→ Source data
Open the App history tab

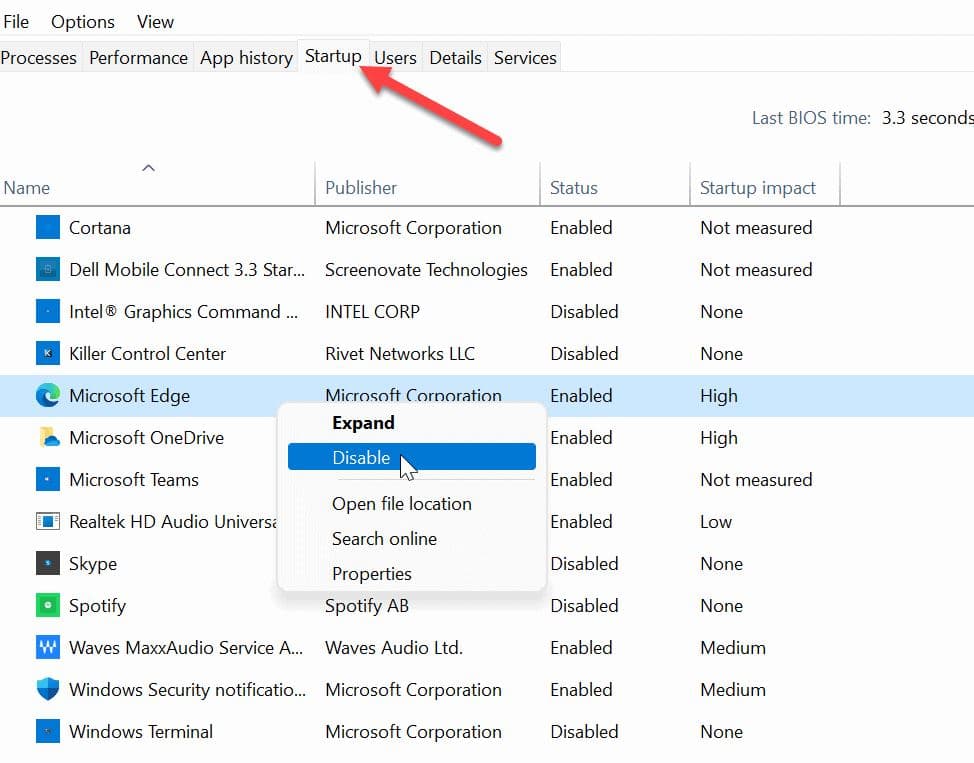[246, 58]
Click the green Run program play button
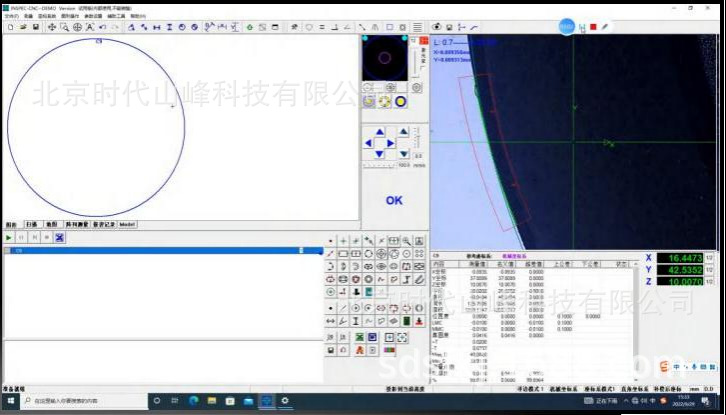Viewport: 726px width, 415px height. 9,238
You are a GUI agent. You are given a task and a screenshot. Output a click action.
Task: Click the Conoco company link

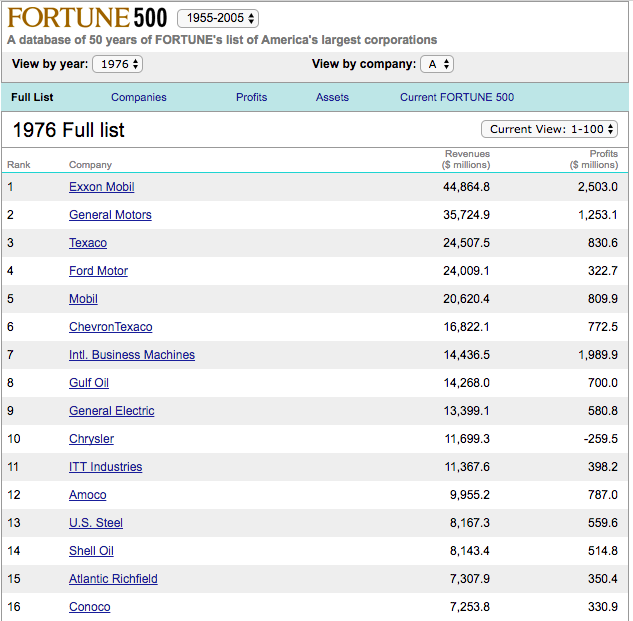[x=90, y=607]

→ Work request
The entries are to be written out in full and exactly, apart from the pictures.

→ Solution to the problem
Open the App history tab

[246, 58]
Click the green Run program play button
Viewport: 726px width, 415px height. 9,238
You are a GUI agent. You are given a task and a screenshot. Output a click action.
Task: Click the Conoco company link

[x=90, y=607]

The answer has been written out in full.